Trades Marketing - How to Land More Jobs and Half the Hassle
Plenty of trades business owners didn't start out on their own to waste hours doing marketing. You went solo because you're good at what you do — not because you wanted a career in digital advertising.
The reality is: top-shelf workmanship isn't enough to keep the phone ringing. Mates recommending you hasn't died, but it's unpredictable - particularly when work drops off after a busy run.
So what actually works? These are some straightforward things that get results - without massive budgets or marketing degrees.
Set Up a Proper Digital Presence
If a homeowner Googles "local roofer" - are you anywhere to be seen? A surprising number of tradies still don't have any real web presence.
You don't need a $10k custom site. A clean site that shows photos of your work, mentions the suburbs you operate in, and has a clear way to get in touch - that's your minimum.

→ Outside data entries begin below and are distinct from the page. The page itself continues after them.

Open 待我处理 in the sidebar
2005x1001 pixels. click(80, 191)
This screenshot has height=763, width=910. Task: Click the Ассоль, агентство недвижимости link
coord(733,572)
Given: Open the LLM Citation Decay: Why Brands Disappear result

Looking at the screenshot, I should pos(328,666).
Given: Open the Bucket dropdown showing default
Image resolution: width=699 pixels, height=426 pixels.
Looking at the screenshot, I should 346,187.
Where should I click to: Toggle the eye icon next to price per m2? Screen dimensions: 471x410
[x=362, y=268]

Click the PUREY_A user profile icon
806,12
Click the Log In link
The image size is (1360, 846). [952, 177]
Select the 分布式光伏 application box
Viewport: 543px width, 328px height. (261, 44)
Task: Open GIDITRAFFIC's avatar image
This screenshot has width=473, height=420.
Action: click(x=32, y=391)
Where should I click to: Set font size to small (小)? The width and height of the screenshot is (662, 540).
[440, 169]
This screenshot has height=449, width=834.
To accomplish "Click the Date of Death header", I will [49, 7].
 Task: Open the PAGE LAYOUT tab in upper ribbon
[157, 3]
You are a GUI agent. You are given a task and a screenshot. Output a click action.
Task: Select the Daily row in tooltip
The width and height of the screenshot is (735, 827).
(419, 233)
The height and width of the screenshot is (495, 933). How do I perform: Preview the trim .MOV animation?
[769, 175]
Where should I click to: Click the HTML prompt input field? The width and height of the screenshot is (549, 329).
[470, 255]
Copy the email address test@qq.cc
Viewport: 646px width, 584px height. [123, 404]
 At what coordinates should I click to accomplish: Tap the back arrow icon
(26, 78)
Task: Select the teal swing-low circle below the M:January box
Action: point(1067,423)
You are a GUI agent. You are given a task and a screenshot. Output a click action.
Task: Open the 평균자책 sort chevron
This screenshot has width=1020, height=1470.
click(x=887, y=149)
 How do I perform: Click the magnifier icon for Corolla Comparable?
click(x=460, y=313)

A basic landing page showing your work and how to reach you outperforms the blokes relying on Facebook alone.
Google Maps - Costs Nothing, Does a Lot
If you haven't claimed your GBP, you're missing the easiest free leads going. It's completely free.
The map listings that pops up before everything else when someone searches for a trade - that's where you want to be. Ranking in the map pack is mostly about not leaving your profile half-empty.
- Upload real photos - not stock images
- Build up your review count with genuine feedback - people read these before they call
- Engage with what people write - it makes a real
difference
- Update your info when anything changes
All of this builds up quietly. Blokes who put 20 minutes a month into this end up above the ones who set and forget.
Posting Your Work Online - Don't Overthink It
Nobody's asking you to be a content creator. The tradies who get results from social media keep it dead simple.
Grab a shot before you pack up and leave site. Side-by-side comparisons perform better than anything. A new deck or pergola - that tells the story on its own.
Write a line or two about the job and you're sorted. You don't need to post every day. Each post shows potential customers recommended site you're the real deal.
People trust photos of real work. A genuine job photo outperforms a professionally designed ad campaign - because it's proof.
Online Advertising - Worth It If Done Right
Spending money on online ads is effective for trades businesses - but it's not a set-and-forget situation. The tradies who get burnt is paying for clicks that go to a dodgy website with no clear call to action.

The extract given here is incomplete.